New Delhi: If you invest wisely, your money can increase and provide you with good returns. Fixed deposits are one of the most profitable solutions that spring to mind, and they are popular due to their low risk factor. There are other more schemes that offer a high rate of return with solid and guaranteed returns. Post Office Saving Schemes are one such possibility.
Post Office Saving Schemes are higher-yielding investment tools than fixed deposits. While fixed deposits are secured by banks, the interest rate and tax benefits are not as great as Post Office Saving Schemes.
The government backs the post office programmes, which provide interest rates ranging from 5.5 percent to 7.6 percent. Aside from such appealing interest rates, the Post Office Saving Schemes also minimises tax liability.
If you’re interested in these, we’ve compiled a list of the three finest post office schemes to assure a profitable investment.
Sukanya Samriddhi Yojana (SSY)
The scheme, as the name implies, is intended for a girl kid and can be opened for a girl under the age of ten. It can provide returns at a 7.6 percent interest rate. The Sukanya Samriddhi Yojana programme can be opened with as little as Rs 250 and has a maximum deposit of Rs 1.5 lakh. The interest earned under the Sukanya Samriddhi Yojana programme is tax-free, hence account holders under the SSY scheme can benefit from tax breaks under Section 80C of the Income Tax Act.
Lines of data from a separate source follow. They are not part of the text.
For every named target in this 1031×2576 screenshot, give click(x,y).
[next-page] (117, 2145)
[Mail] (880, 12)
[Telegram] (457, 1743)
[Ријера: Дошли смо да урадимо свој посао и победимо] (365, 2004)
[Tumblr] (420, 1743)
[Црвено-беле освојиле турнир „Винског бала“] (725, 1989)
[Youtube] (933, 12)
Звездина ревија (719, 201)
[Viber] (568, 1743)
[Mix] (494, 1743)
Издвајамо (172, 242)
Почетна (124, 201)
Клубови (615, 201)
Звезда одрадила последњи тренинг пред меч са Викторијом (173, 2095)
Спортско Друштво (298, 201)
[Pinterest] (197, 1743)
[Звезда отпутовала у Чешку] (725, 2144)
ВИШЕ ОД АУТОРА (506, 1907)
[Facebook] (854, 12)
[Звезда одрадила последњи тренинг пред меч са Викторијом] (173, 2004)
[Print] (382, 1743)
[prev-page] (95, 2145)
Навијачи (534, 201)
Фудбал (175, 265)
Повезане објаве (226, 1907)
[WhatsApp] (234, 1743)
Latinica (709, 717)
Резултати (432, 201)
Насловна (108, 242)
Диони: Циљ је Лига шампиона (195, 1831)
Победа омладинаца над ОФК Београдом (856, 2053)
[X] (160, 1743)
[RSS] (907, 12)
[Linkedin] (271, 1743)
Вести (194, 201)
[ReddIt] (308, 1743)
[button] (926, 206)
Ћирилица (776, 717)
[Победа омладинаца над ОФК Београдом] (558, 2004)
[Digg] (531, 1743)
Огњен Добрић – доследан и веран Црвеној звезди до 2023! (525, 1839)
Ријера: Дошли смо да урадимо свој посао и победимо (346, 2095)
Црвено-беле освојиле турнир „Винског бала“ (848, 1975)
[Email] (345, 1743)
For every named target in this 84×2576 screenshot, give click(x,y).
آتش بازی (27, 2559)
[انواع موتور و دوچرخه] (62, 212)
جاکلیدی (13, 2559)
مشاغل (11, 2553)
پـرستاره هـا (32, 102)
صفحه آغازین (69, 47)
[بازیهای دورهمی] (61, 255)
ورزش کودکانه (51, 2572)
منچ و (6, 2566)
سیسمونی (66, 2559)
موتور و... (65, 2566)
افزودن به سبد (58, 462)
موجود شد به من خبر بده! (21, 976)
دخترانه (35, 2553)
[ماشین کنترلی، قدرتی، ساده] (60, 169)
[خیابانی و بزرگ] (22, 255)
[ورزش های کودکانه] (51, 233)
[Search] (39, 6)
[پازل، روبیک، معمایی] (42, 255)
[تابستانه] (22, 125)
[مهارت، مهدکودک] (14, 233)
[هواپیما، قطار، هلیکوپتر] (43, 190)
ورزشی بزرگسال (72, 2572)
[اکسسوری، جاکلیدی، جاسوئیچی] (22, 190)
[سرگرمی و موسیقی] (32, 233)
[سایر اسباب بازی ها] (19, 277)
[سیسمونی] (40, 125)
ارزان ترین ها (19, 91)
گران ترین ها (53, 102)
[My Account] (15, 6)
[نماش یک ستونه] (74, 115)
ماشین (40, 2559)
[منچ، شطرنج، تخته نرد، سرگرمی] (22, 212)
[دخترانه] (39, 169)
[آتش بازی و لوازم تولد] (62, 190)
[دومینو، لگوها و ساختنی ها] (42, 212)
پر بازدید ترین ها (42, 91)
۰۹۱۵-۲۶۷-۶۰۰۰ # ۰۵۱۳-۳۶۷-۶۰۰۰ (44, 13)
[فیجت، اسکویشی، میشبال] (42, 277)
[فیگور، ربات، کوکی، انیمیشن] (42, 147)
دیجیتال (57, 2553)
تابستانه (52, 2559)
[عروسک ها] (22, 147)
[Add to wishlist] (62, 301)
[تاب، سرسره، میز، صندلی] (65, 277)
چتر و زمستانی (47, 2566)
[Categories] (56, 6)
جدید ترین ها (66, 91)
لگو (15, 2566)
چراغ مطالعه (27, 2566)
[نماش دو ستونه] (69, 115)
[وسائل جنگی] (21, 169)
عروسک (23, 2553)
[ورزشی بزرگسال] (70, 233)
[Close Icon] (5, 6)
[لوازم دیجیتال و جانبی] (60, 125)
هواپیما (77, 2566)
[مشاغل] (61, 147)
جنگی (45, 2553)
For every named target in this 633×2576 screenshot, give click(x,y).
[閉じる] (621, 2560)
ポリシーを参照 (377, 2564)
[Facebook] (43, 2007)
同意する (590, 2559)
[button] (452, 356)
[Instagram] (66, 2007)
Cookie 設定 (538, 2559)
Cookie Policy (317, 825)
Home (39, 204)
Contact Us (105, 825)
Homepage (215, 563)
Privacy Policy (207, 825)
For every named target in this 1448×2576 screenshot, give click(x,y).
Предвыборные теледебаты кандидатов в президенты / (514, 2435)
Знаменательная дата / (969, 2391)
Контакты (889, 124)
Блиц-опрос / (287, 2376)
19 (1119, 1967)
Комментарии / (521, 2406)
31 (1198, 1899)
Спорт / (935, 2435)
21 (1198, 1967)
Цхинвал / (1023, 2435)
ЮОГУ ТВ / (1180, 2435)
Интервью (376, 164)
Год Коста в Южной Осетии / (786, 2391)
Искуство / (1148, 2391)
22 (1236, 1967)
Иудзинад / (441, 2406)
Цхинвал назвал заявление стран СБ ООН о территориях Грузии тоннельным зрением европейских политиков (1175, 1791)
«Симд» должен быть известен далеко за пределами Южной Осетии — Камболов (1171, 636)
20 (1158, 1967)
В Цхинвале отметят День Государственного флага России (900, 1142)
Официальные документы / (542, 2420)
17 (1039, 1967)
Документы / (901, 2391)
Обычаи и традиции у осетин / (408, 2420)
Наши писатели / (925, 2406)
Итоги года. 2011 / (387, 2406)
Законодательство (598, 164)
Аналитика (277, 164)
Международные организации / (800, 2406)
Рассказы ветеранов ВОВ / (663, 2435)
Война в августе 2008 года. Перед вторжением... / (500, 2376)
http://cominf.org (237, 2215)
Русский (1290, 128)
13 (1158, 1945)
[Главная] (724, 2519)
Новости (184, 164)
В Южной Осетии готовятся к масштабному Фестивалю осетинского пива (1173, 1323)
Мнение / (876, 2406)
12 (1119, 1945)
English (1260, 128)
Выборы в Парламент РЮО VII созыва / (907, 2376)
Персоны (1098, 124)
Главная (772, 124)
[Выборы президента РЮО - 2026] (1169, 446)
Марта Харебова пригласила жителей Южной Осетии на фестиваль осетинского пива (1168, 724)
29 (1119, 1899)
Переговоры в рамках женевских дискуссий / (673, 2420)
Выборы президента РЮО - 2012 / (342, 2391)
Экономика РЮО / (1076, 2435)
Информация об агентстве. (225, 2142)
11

Senior Citizen Savings Scheme (SCSS)
This account guarantees earnings with an annual interest rate of 7.4 percent and can be created by anyone over the age of 60. Deposits in the account must be made in multiples of Rs 1,000, and the maximum deposit a person can make is Rs 15 lakh.
Public Provident Fund (PPF)
The Public Provident Fund now offers an interest rate of 7.1% per annum with a minimum deposit of Rs 500 and a maximum deposit of Rs 1.5 lakh in one fiscal year. The account maturity time for the PPF programme is 15 years, omitting the year of account opening.